La technique pianistique a été poussée par la transformation des instruments à clavier, sortes d’ancêtres du piano. Toujours plus d’étendue, davantage d’octaves (plus de touches) et cela transforme la façon d’en jouer.
Les mécaniques changent également. Elles s’alourdissent, avec de plus gros marteaux, de plus grosses cordes… L’art de toucher le clavier n’est actuellement plus de tout le même qu’aux premières heures.

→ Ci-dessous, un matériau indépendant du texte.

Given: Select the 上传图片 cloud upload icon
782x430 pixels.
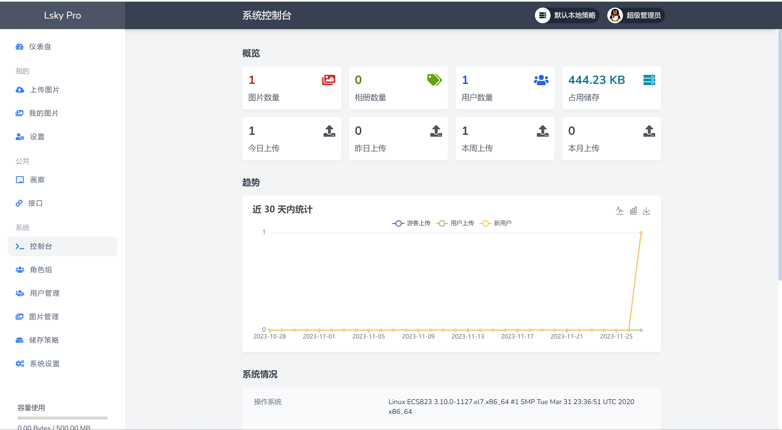Looking at the screenshot, I should pos(19,90).
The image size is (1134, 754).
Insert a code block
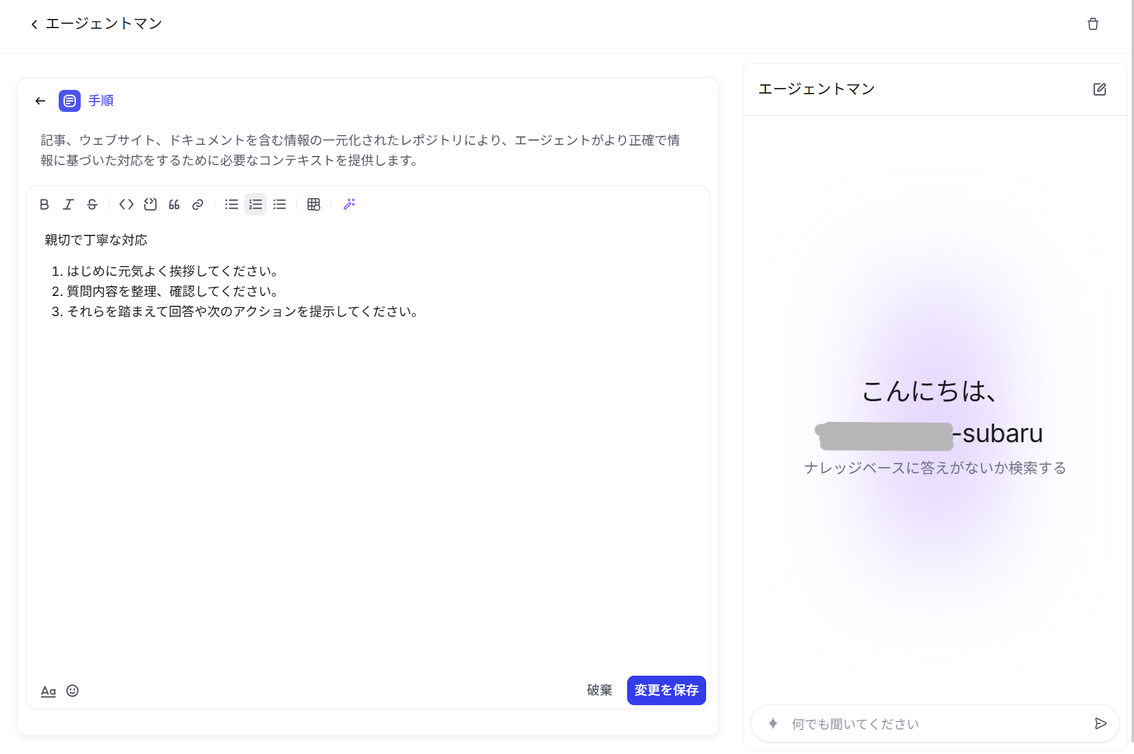coord(150,204)
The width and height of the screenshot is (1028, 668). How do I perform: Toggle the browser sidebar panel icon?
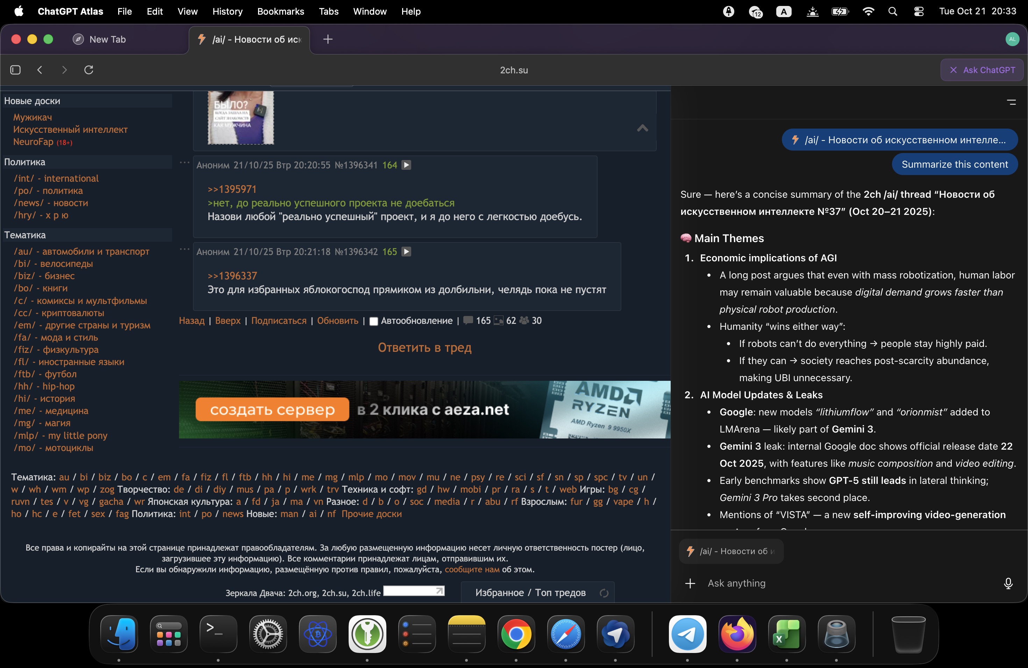tap(15, 70)
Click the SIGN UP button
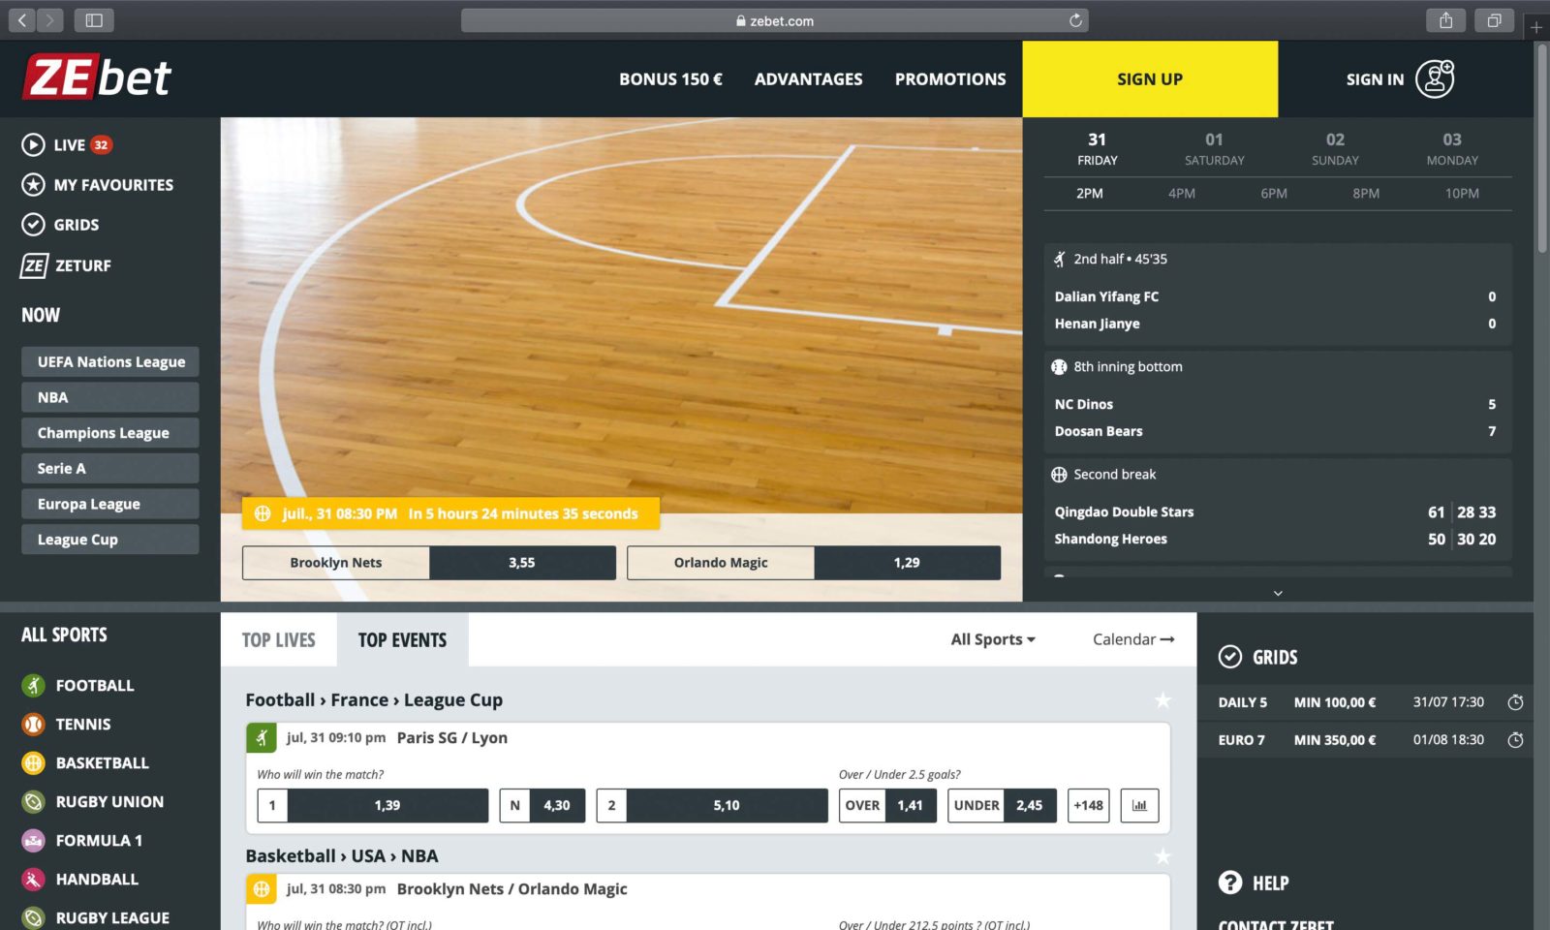 [x=1149, y=78]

Non seulement l’instrument se transforme mais l’écriture évolue : on ne joue pas BACH (1685-1750) avec les mêmes moyens (manuels) que SCHUMANN (1810-1846). Les basses et les aiguës sont plus éloignées chez Schumann, les notes tenues sollicitent plus les pouces… Et nous sommes en plein romantisme, période qui s’étend de 1820 jusqu’au début du XX ème siècle. C’est une écriture qui se voulait plus orchestrale. Le piano était un peu l’invention qui « amenait l’orchestre dans les salons ».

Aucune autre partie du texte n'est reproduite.